If you tell people they can transform their lives just by altering
their conversations, in all likelihood you'd be met with a degree of
disbelief, with skepticism ... at first.
For the sake of this discussion, whatever the path to enlightenment or
salvation is or isn't construed to be, if you ask people for the truth
about how they personally construe it, they'll almost never include
language as its facilitator. And here, I'm not using language in the
sense of the speaking that speaks about enlightenment or
salvation. I'm using language in the sense of the speaking that makes
it possible ie that generates it.
Speaking, for human beings, mostly implies speaking about something. In
other words, speaking is mostly a means to describe. We consider
speaking to be about something already in existence. We hardly ever
consider that we speak something into existence. We have
it that speaking is narrative. It's hardly ever generative
for us. Actually it's worse than that. Speaking, the way we hold it,
has no possibility of being generative, of being anything
other than narrative, than descriptive.
Yet we recognize generative speaking when we hear it. And when we do
recognize generative speaking (even if we don't call it that) we say
its speakers are gifted, inspired, ahead of their time, that
they have "a way with words", etc. We almost never consider those
gifted, inspired, ahead of their time abilities to be normal, to be
quite ordinary, to be freely available to ourselves and to any and
every human being.
Martin Luther King, referring to equality for all races, spoke "the
promised land" into existence like a possibility ie he
simply conjured it up out of nothing. Mohandas Karamchand
Gandhi, by inventing the possibility with his speaking, literally spoke
the colonial British out of
India
non-violently.
Nelson Rolihlahla Mandela
spoke the end of apartheid. What's more, he also spoke it as the
non-violent, no-revenge end of apartheid when anyone who knew anything
about politics at the time predicted that if apartheid ever ended, it
would be heralded by a blood-bath of epic proportions, simply as a
matter of course. Amazingly too, apartheid ended just as
Nelson
asserted: bloodlessly, peacefully. On September 12, 1962 President John
Fitzgerald Kennedy spoke a man onto the
moon
by the end of the decade.
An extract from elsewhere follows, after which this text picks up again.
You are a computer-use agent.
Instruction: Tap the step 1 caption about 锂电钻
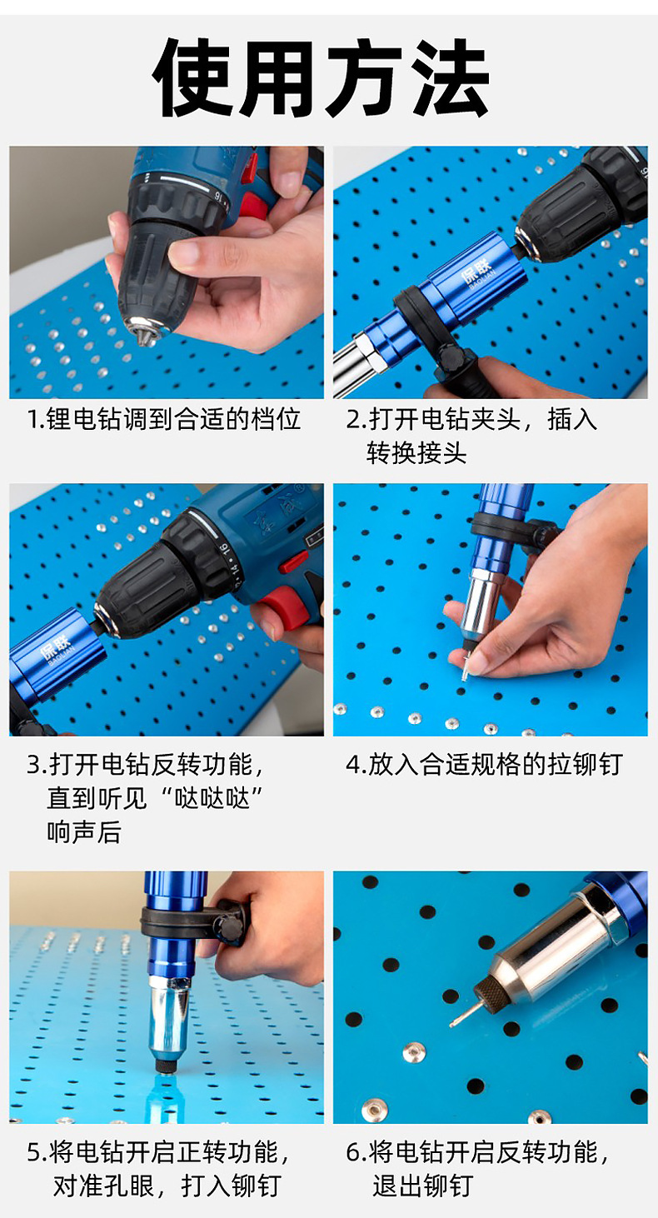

That possibility didn't exist up until the
moment of his speaking it ... and Neil Armstrong set foot on the lunar
surface on July 20, 1969 for the first time, not even ten years later.
Dr King, Gandhi,
Nelson Mandela,
and President Kennedy didn't just speak about something.
It was their speaking itself which brought forth a new possibility and
ultimately a new reality. Their speaking generated new possibilities
for things not then possible, to become possible, and then to manifest.
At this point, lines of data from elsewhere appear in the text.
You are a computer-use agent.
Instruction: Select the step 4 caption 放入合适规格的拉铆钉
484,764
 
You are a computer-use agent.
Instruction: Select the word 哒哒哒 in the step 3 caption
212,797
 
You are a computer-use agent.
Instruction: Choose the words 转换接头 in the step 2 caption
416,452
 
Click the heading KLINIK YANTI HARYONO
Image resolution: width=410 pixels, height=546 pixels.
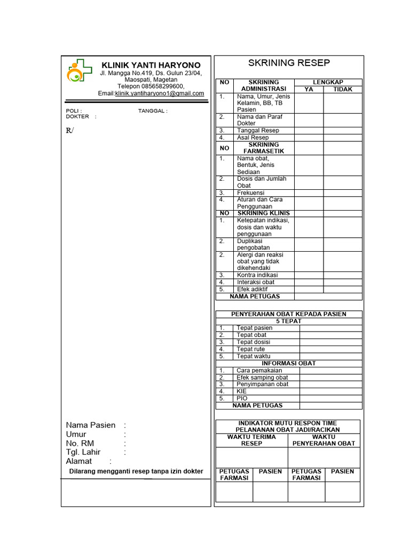(x=151, y=65)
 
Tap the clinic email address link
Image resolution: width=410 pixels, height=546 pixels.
(x=160, y=93)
To an extent, you know who I am when you see me. But when truth is
told, you really know who I am when you listen me
speaking. Speaking narratively ie as a commentator, I can only be in
the realm of what's already happened. However speaking
generatively not only brings forth what's not yet
happened like a possibility, but it also brings who I am forth. See, I
can't bring forth possibility without bringing forth who I am at the
same time. That's because possibility, like who we are, is constituted
in language. Once who we are is brought forth as our speaking ie once
who we really are is brought forth in language,
transformation becomes possible.
Be careful. I'm not saying that like it's the truth. In fact if
you want to completely devalue the idea that who we are is constituted
in language, just make a rule out of it, just make a belief out of it.
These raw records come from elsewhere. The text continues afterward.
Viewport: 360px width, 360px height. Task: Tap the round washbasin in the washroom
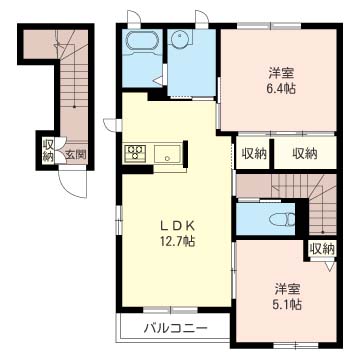click(x=180, y=39)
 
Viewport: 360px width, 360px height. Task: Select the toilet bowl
click(x=282, y=219)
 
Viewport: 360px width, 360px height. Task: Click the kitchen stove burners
click(x=135, y=154)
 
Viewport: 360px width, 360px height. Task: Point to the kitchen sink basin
click(x=167, y=154)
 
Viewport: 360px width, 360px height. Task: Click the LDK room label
click(x=177, y=227)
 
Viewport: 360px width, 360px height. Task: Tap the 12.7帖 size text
click(x=177, y=242)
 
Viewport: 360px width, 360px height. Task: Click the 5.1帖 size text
click(x=289, y=304)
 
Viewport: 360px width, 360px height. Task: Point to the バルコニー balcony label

That's deadly. That will kill it deader than dead. What I'm suggesting
is if you stand with the idea that who we are is constituted in
language ie if you try it on, you'll notice the correlation between who
we really are as we come forth into the world, and our speaking. That's
proof / evidence by direct experience, not by explanation and
understanding.
So is there really a definitive way to enlightenment, to salvation? The
jury's been out for centuries on that one. Yet many paths have been
meticulously laid out, some of which are arduous, some of which require
multiple reincarnated lifetimes, and some of which are religiously,
adamantly exclusive. But I wonder: could the way be as simple as
speaking it? Is speaking our way to
enlightenment
really available to human beings? I mean really? is it?
The question is intriguing ... and worthwhile.